Mai 68, de Gaulle à Baden-Baden

Mai 68, de Gaulle à Baden-Baden

 

VI, 61

 

1970-1971

 

Le grand tappis plié ne monstrera,

Fors qu’à demy la pluspart de l’histoire :

Chassé du regne loing aspre apparoistra,

Qu’au faict bellique chascun le viendra croire.

 

La fin de la présence au pouvoir de Charles de Gaulle (« Le grand tappis plié » : lorsque le tapis rouge déroulé lors des cérémonies officielles sera rangé) est passablement agitée.

Les événements de mai 68, résonnant de « Dix ans, ça suffit », annoncent la lassitude des étudiants puis des Français devant le style gaullien. « Le vieux monsieur, perdu dans ses rêves anachroniques de grandeur nationale, n’est pas exactement antipathique : il est dépassé ; il a fait son temps ; il symbolise l’Etat hiérarchique, énarchique, militaro-industriel, techno structurel, bureaucratique, national productiviste (j’en passe ) dont on veut précisément se débarrasser [1] ».

Paris est en pleine agitation étudiante, les mouvements sociaux se déclenchent. Les grèves débutent le 14 mai, le 20 c’est la grève générale qui paralyse le pays. Le 27, les négociations sur les salaires et les conditions de travail aboutissent aux accords de Grenelle qui seront rejetés par la base.

« Le 29 mai, le Général quitte l’Elysée sans prévenir. Dépression ? Recours à la force ? Fuite à Varennes ? Personne ne le saura jamais [2] » (« au faict bellique » : « bellique » du latin « bellum », guerre).

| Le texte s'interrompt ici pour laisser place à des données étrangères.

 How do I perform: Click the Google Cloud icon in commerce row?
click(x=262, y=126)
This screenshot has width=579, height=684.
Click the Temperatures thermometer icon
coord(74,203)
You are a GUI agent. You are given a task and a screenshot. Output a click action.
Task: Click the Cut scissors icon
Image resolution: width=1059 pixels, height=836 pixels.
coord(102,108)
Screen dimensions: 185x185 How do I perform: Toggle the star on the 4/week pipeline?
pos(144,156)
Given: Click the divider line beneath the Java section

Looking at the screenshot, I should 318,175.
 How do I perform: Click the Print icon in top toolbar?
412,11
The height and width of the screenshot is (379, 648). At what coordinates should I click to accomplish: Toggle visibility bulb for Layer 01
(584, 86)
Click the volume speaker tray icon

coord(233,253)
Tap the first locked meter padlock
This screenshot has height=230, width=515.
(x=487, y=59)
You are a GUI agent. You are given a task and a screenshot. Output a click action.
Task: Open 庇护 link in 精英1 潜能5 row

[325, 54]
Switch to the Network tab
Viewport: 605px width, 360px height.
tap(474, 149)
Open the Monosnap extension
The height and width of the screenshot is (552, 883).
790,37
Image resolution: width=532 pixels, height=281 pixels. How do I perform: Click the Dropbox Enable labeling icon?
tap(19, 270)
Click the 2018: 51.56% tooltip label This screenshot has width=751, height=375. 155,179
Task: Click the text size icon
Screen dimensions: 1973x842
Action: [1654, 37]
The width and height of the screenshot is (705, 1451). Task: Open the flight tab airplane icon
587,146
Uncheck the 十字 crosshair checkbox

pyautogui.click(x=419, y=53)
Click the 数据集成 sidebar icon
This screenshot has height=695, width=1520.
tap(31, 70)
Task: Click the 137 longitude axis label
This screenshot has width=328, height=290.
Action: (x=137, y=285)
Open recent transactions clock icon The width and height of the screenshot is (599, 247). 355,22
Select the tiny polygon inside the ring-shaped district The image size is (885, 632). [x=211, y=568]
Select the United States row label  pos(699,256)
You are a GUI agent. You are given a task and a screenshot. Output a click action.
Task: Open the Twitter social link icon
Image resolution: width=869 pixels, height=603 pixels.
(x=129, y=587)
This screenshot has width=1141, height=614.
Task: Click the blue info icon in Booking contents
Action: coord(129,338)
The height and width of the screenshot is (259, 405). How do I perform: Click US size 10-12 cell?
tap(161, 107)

De Gaulle proposera le 23 mai 1969 son referendum sur la participation et la réforme de l’Etat. Il se ménage ainsi une porte de sortie. Lâché par les giscardiens, médiocrement soutenu parles siens, le Général quitte le pouvoir après le vote négatif des Français.

 

Baden Baden (anciennement Baden) est une ville thermale. On dispose de précieux renseignements sur la vie à Bade au début du XVe siècle grâce à la correspondance de l'humaniste italien Poggio Bracciolini, dit Le Pogge, venu y prendre les eaux en 1416-1417, alors qu'il se trouvait au Concile de Constance. Mais l'essor de la ville date du XIXe siècle, avec le lancement du casino conçu par un homme d'affaires français, Jacques Bénazet, surnommé le « roi de Bade ». Depuis lors, les joueurs se sont succédé à la roulette ou à l'hippodrome, comme Léon Tolstoï ou Marlène Dietrich. Les tapis verts de jeu étaient connus déjà au XVIème siècle "puis le verd [tapis de jeu] estendu l'on desployoit force chartes, force dez, et renfort de tabliers" (Rabelais, Gargantua, Chapitre XXII).

 

La roulette est un jeu En vogue depuis peu : Sachant combiner, / On peut y gagner. / D'abord sur un grand tapis verd, / Qui toujours d'argent est couvert, /On voit trente-six numéros / Brodés en signes assez gros, / Desquels numéros amalgamés. / Trois rangs se trouvent formés... (fr.wikipedia.org - Baden-Baden, Jacques Berchtold, L'âge d'ivoire et l'avènement de l'attention aux abeilles, Le Cinquiesme livre: actes du Colloque international de Rome (16-19 octobre 1998), 2001 - books.google.fr, La Martingale, ou le Secret de gagner au jeu, arlequinade-vaudeville en un acte et en prose, des Cens Servière, Francis et Belurgey, 1801 - books.google.fr).

 

Pour Henri-Christian Giraud, l'explication de l'équipée de Baden-Baden n'est à chercher ni dans une défaillance du général de Gaulle ni dans une manoeuvre militaire ou psychologique, mais dans son "duo-duel" avec le Parti communiste et sa "belle et bonne alliance" avec Moscou, renouvelée en 1964 par l'Ostpolitik gaullienne. Le PCF préfère de Gaulle à ses concurrents de la gauche «atlantiste». Sur fond d'intervention soviétique en Tchécoslovaquie. Voici l'histoire d'un chef-d'œuvre d'intoxication de ce "théoricien de la surprise" qu'était de Gaulle (Henri-Christian Giraud, L'Accord secret de Baden-Baden: Comment de Gaulle et les Soviétiques ont mis fin à Mai 68, 2008 - books.google.fr).